I had something of a hermiting phase for nearly 2 years -- my interactions often centered around friends which would come over once in awhile to game or watch tv and movies, as well as drink and throw house parties. I'd say that 95% of the time though, I was alone.
My house was clean but I had periods of messiness, with neat, peripherally organized stacks of printouts of various articles related to the MBTI, Enneagram, Socionics, HTML, guitar tablature and various other topics of interest.
My interests consisted of reading reading reading, writing, drawing and creating (I achieved a certain type of brilliancy modding a game called Battlezone 2).
During this time I lived mostly inside of my head. I listened to bands like Dream Theatre. I had a cat.
My days were punctuated by various moments: moments of elation, moments of sorrow, moments of lonliness and inner exploration. At times it felt like I was on to something. My introverted intuition would run in the background when I would suddenly be struck by an 'Ah! Hah!' moment. Immediately journaling it, and in some cases posting my findings.
In my head, I played out various dramas and scenarios. There were certain times when the night felt electric, and i would sit outside or walk around the neighborhood and take in the stars, the northern lights, the fires, the smell of the air. There were sunsets that I would watch, strumming away at my guitar.
Of course nothing is ever perfect, I went through terribly depressive phases; times when I wanted to shut everyone out and just be by myself. I spent over a month mourning for an unrequited love which was one of the most painful experiences of my life, but allowed me to experience a certain type of growth. I had brief periods of abject loneliness and despair.
There were times when I felt I was on to something. Times when I felt presence, being. Times when I got out of my head and shut the thinking aspect of my personality, to exist in periods of what seemed like bliss, and at the very edge of sanity -- lucidity, flow. It came once in awhile and it went.

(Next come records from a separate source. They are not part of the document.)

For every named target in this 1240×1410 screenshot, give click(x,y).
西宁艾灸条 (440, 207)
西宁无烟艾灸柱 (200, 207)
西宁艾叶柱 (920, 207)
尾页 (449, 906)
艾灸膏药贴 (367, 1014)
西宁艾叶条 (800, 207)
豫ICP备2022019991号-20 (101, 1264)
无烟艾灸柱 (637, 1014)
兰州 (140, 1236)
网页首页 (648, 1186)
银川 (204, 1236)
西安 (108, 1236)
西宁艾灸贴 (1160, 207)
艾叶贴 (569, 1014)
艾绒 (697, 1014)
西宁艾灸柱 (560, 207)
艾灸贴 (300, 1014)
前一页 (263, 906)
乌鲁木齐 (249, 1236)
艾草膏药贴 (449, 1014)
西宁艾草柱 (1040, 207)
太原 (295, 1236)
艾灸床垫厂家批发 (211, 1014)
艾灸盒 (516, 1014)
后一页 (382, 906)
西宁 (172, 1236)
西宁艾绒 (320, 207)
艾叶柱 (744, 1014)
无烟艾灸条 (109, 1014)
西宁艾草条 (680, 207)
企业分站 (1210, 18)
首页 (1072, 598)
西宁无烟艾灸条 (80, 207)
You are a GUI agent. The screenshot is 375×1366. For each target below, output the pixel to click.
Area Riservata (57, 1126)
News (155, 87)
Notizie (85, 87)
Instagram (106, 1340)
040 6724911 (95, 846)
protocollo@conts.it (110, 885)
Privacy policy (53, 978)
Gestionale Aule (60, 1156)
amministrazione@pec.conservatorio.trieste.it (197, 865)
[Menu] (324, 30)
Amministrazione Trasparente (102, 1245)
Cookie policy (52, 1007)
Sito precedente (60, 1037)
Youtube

In these states, I would journal -- and since my I was a web designer/developer I placed my journal on my own private forum system that I had running on my computer (the forum works out well for journaling various topics). I wrote about various topics of intellectual interest. When my normal 'thinking' state returned, I felt embarrassed at what I wrote -- and in some cases retracted or withdrew some of the postings I made public. (Years later, I would discover that many of these things were accepted as truths, or had a certain amount of evidence supporting them).
Of course I had my odd little habits. One of the things that I was fascinated by was the martial arts. To me, the martial arts WAS a form of art -- the art of physics, the art of tao. And I spent a lot of time attempting to control the forces of my body to achieve a precise motion based on utilizing existing momentum and flow. At best it was performing katas and studying my physical limits -- at worst I would test out the 'perfect strike' by using the end of a staff to shatter old junky video tapes into several pieces by using a well placed strike which distributed all of the force of motion to the smallest possible area of the stick.
Part of me liked being the part of the eccentric loner. A part of me still desires to disconnect from humanity, right now i'm trying to rid myself of that desire -- but its so difficult, because the social organ atrophies if it is not nurtured.
Overall its an interesting experience, and can affect one in profound ways -- some of them positive and some of them negative.